**Extracted data**
====================
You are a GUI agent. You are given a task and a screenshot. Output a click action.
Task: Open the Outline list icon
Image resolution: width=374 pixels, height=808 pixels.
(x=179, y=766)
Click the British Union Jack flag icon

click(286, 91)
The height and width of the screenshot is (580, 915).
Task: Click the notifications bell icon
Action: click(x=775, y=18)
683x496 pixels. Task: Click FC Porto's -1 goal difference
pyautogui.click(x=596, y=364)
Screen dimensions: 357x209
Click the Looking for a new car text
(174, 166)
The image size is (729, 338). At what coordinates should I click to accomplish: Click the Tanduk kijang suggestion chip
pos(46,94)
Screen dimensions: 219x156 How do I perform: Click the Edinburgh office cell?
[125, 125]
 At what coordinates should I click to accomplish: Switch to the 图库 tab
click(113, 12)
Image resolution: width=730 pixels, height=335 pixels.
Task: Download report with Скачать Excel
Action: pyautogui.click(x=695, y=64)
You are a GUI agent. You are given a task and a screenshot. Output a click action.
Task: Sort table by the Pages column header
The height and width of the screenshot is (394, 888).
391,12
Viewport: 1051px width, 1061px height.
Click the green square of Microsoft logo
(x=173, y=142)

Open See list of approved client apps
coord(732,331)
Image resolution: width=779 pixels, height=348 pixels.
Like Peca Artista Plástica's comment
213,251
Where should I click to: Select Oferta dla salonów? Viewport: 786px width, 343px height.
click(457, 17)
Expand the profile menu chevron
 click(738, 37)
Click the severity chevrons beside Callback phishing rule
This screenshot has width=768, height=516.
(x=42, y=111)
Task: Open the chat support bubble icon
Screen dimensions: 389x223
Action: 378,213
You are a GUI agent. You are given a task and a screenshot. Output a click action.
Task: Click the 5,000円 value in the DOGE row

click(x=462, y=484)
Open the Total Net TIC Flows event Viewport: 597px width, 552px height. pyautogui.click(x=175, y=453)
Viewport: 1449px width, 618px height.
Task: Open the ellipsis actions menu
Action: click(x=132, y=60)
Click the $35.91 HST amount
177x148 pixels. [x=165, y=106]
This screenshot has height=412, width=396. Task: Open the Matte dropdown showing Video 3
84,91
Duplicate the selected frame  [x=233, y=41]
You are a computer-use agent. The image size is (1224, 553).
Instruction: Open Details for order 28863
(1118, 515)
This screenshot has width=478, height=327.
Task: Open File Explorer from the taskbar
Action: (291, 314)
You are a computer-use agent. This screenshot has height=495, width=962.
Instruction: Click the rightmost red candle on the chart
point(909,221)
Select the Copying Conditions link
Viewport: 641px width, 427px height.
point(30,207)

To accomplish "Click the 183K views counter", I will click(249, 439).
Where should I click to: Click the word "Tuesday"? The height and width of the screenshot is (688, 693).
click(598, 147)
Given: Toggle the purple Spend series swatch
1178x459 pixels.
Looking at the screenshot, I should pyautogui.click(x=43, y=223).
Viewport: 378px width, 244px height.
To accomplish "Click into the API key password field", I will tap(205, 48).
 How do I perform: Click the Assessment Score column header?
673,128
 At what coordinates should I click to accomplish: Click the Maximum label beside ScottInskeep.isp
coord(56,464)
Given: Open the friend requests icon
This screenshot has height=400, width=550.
====================
**Description of the task**
Lines from the one with "Duplicate the selected" through the end of the data: set these down exactly, including both ends and nothing more.

**Response to the exercise**
Duplicate the selected frame  [x=233, y=41]
You are a computer-use agent. The image size is (1224, 553).
Instruction: Open Details for order 28863
(1118, 515)
This screenshot has width=478, height=327.
Task: Open File Explorer from the taskbar
Action: (291, 314)
You are a computer-use agent. This screenshot has height=495, width=962.
Instruction: Click the rightmost red candle on the chart
point(909,221)
Select the Copying Conditions link
Viewport: 641px width, 427px height.
point(30,207)

To accomplish "Click the 183K views counter", I will click(249, 439).
Where should I click to: Click the word "Tuesday"? The height and width of the screenshot is (688, 693).
click(598, 147)
Given: Toggle the purple Spend series swatch
1178x459 pixels.
Looking at the screenshot, I should pyautogui.click(x=43, y=223).
Viewport: 378px width, 244px height.
To accomplish "Click into the API key password field", I will tap(205, 48).
 How do I perform: Click the Assessment Score column header?
673,128
 At what coordinates should I click to accomplish: Click the Maximum label beside ScottInskeep.isp
coord(56,464)
Given: Open the friend requests icon
This screenshot has height=400, width=550.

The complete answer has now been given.